You've made it to the major city where you have to lay over before boarding for your destination.

You are pumped, and even though you haven't slept in 20 hours, the adrenaline has transformed you into a toddler on pixie sticks. As you are triple-checking the gate from which your flight is leaving, you see those bold, flashing letters that make your eyes pop and your stomach drop: DELAYED. With the other 70 passengers who were ready to go, you harass the poor folks at the counter and find that you will be grounded until tomorrow. That's just great. It's 4 p.m. You are cranky, you want your adventure to begin and you realize you've eaten the last of the complimentary cookies you snagged from the sleeping dude on the last flight. The airport hotel is not in your budget, so you elect to camp out at the gate in the hopes that it will make the departure happen sooner (it doesn't, but at least it will be harder to miss the flight, though not impossible). You now have two options: be miserable, or have an airport-entrapped adventure.
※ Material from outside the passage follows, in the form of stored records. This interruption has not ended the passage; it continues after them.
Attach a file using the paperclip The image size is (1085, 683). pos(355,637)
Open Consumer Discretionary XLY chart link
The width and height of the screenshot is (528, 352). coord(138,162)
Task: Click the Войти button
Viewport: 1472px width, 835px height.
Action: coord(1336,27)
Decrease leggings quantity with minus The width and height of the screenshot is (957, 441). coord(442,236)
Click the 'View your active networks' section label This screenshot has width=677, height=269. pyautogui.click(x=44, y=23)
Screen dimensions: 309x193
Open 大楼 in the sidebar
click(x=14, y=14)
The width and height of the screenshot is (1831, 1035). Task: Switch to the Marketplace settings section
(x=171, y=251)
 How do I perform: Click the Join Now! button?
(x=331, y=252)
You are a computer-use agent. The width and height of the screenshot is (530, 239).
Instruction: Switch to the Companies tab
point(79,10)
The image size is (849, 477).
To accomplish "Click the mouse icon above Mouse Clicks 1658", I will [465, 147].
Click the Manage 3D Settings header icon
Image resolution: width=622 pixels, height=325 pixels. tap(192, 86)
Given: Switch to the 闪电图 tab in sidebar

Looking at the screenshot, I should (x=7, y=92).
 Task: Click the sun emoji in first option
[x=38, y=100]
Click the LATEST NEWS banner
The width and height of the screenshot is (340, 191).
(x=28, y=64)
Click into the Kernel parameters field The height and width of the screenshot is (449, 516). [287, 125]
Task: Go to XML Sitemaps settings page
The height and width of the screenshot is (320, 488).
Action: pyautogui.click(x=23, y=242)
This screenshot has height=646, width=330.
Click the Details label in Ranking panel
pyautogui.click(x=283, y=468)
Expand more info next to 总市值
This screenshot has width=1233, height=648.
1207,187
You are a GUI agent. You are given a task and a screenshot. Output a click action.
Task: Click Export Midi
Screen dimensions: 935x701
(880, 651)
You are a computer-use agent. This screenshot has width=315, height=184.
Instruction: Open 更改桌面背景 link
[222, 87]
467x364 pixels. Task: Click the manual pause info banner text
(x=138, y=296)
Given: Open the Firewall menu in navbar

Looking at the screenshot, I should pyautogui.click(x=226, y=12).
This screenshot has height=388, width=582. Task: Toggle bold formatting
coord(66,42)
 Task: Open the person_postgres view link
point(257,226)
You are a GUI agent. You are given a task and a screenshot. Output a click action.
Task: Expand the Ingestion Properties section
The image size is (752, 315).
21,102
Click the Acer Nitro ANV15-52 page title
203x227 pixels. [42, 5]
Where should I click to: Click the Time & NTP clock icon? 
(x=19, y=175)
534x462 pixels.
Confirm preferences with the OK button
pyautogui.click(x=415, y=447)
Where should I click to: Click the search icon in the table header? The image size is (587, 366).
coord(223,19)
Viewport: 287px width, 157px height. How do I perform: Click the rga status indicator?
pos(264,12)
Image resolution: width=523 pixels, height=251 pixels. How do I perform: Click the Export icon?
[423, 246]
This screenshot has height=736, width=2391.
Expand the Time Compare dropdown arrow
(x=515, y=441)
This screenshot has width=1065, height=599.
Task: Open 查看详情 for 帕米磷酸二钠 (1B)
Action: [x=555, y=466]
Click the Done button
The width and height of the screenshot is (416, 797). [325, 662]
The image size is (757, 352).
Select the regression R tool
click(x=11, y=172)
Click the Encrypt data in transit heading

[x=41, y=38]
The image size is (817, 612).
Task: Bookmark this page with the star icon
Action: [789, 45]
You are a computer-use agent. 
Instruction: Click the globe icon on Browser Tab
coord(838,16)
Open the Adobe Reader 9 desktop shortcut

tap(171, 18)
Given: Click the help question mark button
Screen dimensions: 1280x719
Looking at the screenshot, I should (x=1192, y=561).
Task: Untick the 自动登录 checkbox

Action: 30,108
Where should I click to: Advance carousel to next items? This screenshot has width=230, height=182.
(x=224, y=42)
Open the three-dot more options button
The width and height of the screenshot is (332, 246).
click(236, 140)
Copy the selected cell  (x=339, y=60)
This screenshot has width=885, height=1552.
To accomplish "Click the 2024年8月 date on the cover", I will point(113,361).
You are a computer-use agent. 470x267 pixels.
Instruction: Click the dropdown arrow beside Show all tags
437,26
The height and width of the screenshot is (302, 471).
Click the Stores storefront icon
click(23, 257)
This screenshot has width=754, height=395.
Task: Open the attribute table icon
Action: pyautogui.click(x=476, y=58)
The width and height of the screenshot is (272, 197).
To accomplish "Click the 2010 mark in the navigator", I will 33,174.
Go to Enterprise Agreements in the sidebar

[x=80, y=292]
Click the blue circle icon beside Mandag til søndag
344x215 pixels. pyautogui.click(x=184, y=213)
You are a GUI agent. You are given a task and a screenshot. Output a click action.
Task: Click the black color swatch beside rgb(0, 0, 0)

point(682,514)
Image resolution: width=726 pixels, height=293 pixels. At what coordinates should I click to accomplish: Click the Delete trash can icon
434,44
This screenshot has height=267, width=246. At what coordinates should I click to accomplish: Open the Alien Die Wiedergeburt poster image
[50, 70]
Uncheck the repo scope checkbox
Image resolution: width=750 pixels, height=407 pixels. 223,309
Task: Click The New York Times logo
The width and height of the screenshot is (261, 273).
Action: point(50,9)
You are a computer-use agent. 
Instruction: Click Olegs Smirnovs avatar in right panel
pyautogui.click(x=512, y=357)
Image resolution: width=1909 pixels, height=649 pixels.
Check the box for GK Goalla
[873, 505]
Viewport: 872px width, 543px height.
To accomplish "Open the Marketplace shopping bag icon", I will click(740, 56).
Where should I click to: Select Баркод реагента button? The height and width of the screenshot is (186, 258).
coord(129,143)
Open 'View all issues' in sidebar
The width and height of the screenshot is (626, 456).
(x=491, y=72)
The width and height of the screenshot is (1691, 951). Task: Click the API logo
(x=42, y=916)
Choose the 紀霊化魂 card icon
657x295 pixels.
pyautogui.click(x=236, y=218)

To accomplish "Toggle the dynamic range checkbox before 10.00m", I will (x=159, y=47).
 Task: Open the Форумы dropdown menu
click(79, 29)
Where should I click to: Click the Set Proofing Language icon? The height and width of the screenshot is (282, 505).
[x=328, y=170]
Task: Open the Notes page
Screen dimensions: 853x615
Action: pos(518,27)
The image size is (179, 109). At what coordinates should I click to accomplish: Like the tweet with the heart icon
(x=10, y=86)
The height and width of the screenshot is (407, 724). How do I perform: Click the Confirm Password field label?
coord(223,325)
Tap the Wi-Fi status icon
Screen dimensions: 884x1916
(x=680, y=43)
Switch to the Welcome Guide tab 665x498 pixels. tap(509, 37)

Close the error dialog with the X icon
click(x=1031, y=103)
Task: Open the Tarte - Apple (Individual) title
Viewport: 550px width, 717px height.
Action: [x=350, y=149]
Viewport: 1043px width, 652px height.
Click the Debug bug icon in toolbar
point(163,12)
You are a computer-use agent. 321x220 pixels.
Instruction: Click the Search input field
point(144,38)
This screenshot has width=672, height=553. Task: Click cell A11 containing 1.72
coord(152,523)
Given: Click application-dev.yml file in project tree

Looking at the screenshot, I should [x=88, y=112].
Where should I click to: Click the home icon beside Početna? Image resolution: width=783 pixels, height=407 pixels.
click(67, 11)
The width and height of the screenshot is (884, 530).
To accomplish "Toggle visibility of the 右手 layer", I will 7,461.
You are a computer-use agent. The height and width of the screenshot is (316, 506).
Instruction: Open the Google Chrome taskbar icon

Because you are awesome: option two. 

Step One: Barricade your belongings. A carry-on feels like a much bigger burden when you are stuck with it for a long time, but you need to keep it. I prefer to adopt a "bag lady" approach, giving children and older folks The Crazy Eye when they look to my territory. That will keep them away, and it also leaves the space next to me open for someone attractive to come my way. They'll want to join my baggage fort and have an exotic accent.

Step Two: Mischief or sleep. If you are wide awake after slamming energy drinks, you will want to put that vigor to hilarious use. Sneak around people like you are trying to avoid detection by an imaginary police force. Invent a new form of fitness involving extra shoe laces and upended chairs. Finish the lyrics to that song you've been thinking about since last May. Just be sure that at least one other person is amused by your antics. Of course, if your airport doesn't have caffeine, tie your stuff to your body with those shoe laces and sleep. You will need it to catch up on your adventures at your destination tomorrow (with your belongings, which are harder to steal if they are tied to your person).

Step Three: Trade names with at least three random people. Chances are they have a story about where they've come from and why they are flying. It might be beneficial to have connections with a 57-year-old distillery worker if you ever travel to their homeland. Brighten their day; they didn't ask for the delay, either. And if they did, I'm sure it's because they are lonely and wanted someone with whom to trade stories. You never know what good will come of it, so toss aside your delay annoyance and build a fort, make some friends and don't eat too much junk from the vending machines. 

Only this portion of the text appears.